El Niño and beyond: How to predict climate change

Lowell Stott of earth sciences at USC Dornsife discusses why current models aren’t enough to predict future changes in climate and weather patterns.
ByLizzie Hedrick

In 2014, the Pacific Ocean was primed for a strong El Niño season. Warmer-than-normal sea surface temperatures across the central and eastern equatorial Pacific led scientists to believe that conditions would provide the perfect storm for a wet winter in the western United States.

But that didn’t happen. In fact, 2014 had one of the driest winters on record.

Defined by the National Oceanic and Atmospheric Administration (NOAA) as a one-month sea surface temperature increase of 0.5 degrees Celsius or greater in the equatorial Pacific Ocean, El Niño generally brings greater-than-normal amounts of rainfall to California. 

Lowell Stott, professor of earth sciences, and his research group investigate Earth’s climate variability, including El Niño. But Stott emphasized that El Niño isn’t the only factor to consider when predicting weather patterns.

His work is part of a multidisciplinary, five-year project funded by the National Science Foundation to better understand how changes in the ocean’s surface temperature affect atmospheric behavior and ultimately influence whether California will remain in a long-term drought.

“We received this grant in large part due to USC’s Center for High-Performance Computing,” Stott said. “Here, we have rare access to a supercomputer that can be used for large, complex model simulations.”

Portrait Left

Professor Lowell Stott studies how the ocean’s surface temperature affects atmospheric behavior, and consequently precipitation patterns.

Using these computerized climate system models, Stott and his colleagues track climate variables such as how sea surface temperature can influence storm tracks. But despite the strength of the computer models, he emphasized that there are numerous climate variables at play. Accurately predicting how all the variables will coalesce to influence precipitation over California remains a formidable challenge.

“This year, while indeed there is evidence that we are headed into a strong El Niño, that by no means guarantees we will have excessive rainfall,” Stott said.  “And one year of increased rainfall would not take California out of its drought.”

Beware of “the blob”

Another condition Stott and his colleagues are studying is a large mass of warm sea surface temperatures in the northeastern Pacific known as “the blob.”

“In model simulations, the blob affects atmospheric circulation to bring about more rainfall in Northern California, but it didn’t last year,” Stott said. “Modeling experiments have taught us that the atmosphere is a rather chaotic beast — with a lot of natural variability.”

Despite running the simulated experiments multiple times with the same sea surface temperatures, Stott and his colleagues found that some of the simulated winters are wet and some are not.

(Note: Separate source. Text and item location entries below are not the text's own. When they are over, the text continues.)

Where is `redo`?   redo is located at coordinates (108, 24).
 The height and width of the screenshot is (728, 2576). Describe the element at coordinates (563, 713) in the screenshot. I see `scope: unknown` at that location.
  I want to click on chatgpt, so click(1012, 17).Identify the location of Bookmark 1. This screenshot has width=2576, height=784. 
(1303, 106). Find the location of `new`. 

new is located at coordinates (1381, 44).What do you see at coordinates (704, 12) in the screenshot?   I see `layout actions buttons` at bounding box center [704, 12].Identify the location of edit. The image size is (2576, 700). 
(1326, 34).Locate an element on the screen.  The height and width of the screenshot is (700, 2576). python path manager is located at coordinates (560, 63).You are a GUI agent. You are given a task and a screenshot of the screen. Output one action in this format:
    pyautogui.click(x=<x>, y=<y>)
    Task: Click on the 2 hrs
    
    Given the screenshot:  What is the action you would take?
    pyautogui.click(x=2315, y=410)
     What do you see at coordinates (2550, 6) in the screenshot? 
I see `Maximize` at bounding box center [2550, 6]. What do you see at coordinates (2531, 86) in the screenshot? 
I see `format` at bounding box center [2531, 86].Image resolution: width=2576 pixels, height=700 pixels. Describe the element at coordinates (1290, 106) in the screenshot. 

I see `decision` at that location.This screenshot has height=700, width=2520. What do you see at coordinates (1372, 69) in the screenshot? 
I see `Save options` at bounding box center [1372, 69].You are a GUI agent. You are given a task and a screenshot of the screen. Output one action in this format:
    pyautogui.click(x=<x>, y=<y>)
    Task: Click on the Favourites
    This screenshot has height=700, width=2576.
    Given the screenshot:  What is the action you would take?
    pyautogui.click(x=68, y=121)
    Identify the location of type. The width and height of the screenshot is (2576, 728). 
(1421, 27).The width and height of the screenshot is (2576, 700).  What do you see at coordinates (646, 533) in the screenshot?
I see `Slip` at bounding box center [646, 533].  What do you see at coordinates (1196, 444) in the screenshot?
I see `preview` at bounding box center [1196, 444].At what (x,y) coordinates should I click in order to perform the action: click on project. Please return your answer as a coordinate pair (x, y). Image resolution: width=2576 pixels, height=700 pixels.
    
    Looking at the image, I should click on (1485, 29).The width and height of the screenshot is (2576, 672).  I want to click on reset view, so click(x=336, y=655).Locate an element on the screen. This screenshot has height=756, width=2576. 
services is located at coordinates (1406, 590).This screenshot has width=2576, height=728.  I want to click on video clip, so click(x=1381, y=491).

“On average, the blob tends to produce wetter winter conditions, but simulations also show that it causes a greater range of variability,” he said. “That means there is also a greater likelihood of having a year with drier conditions. We think last year was one of those outliers.” 

Stott also pointed out that scientists have not yet run model simulations with both El Niño and the northern Pacific blob simultaneously — which makes for even more uncertainty.

“There are some experts who believe the warm blob itself is really anomalous,” Stott said. “They argue it is an unusual anomaly — not a recurring one. But we don’t have any observational data sets going back long enough to say definitively one way or the other.”

Where do humans fit in?

Another area under great scrutiny is the interplay between El Niño and anthropogenic, or human-caused, climate change.

“We know over the course of late 20th century, the north Pacific has been warming,” Stott said. “What makes that important is that there are temperature changes taking place not just at the surface but also in the subsurface.”

He pointed to a recent report making the case that subsurface warming has caused a release of methane from the sea floor, which will eventually make its way to the surface and add additional greenhouse gases to the atmosphere.

“This compounding variable has a lot of people concerned that, as the ocean continues to warm, it will not only affect atmospheric circulation, but also add to a release of excess greenhouse gases, which would make for an even more serious warming,” Stott said.

Better models and more data are needed

Stott believes more data must be collected and climate simulation models must be improved to take into account an ever-increasing number of variables.

“There is a real urgency to resolve what may be wrong with the current generation of climate models because they are being used to predict how California’s water supply will change as the climate warms,” Stott said.  

“Of the models we have now, approximately one third simulate increasing precipitation over California in the 21st century whereas approximately another third project decreasing precipitation over California,” he continued. “Our lack of accurate data could mean dire consequences for California.”